Dataset entries:
*** Block opens ***

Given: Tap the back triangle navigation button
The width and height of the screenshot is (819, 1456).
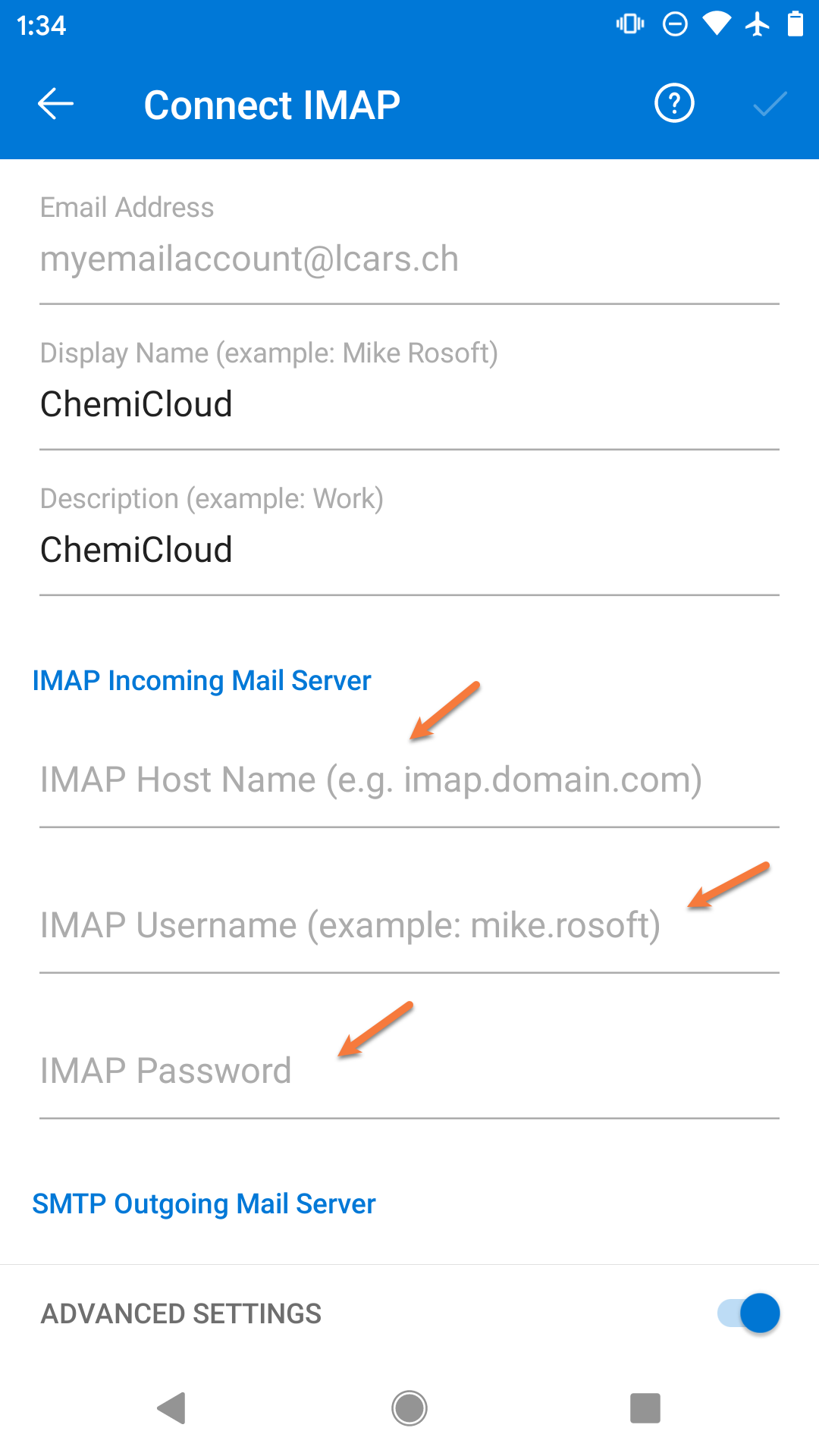Looking at the screenshot, I should pyautogui.click(x=173, y=1408).
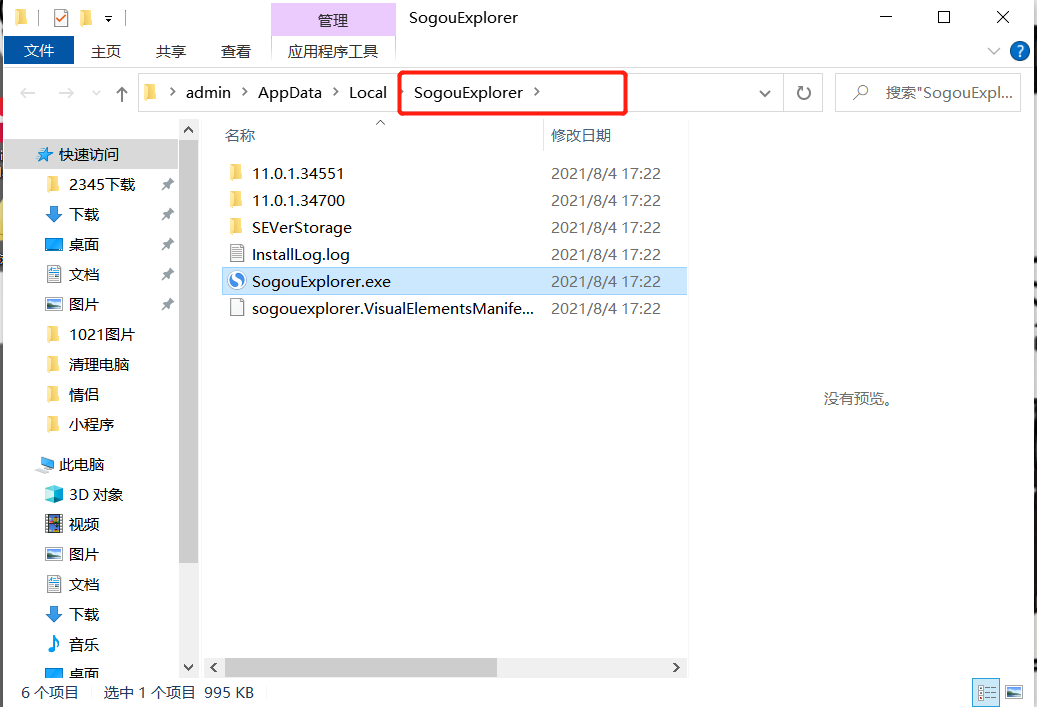Open the quick access toolbar customize dropdown

[108, 18]
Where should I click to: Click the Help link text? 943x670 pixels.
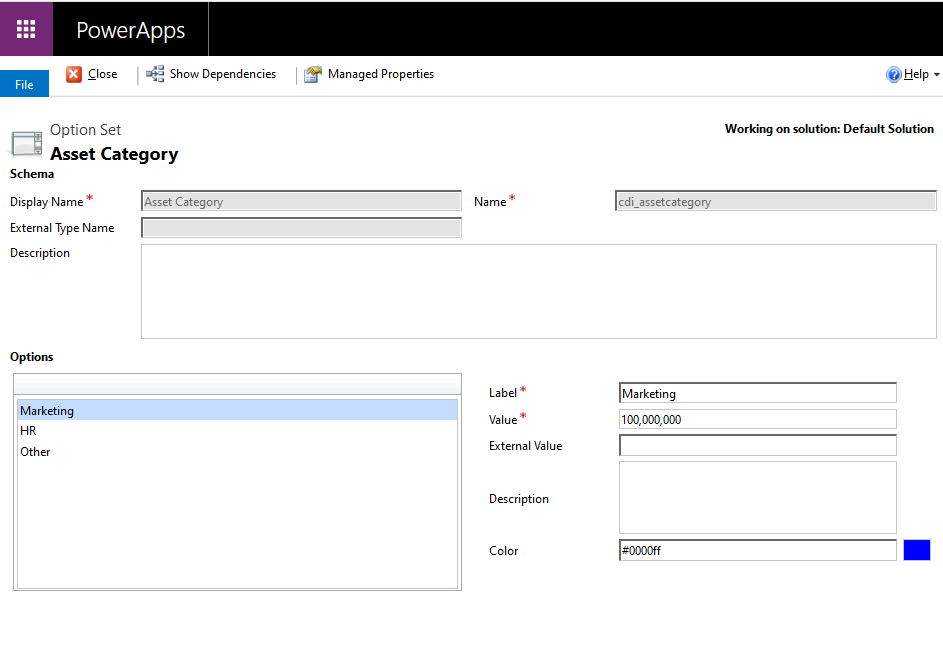pyautogui.click(x=916, y=74)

*** Block closes ***

▶ _What needs to be done_: Give back every record exactly, dropping its pictures.

▶ _Exercise output_:
Given: Tap the back triangle navigation button
The width and height of the screenshot is (819, 1456).
Looking at the screenshot, I should pyautogui.click(x=173, y=1408).
Open the quick access toolbar customize dropdown

[108, 18]
Where should I click to: Click the Help link text? 943x670 pixels.
pyautogui.click(x=916, y=74)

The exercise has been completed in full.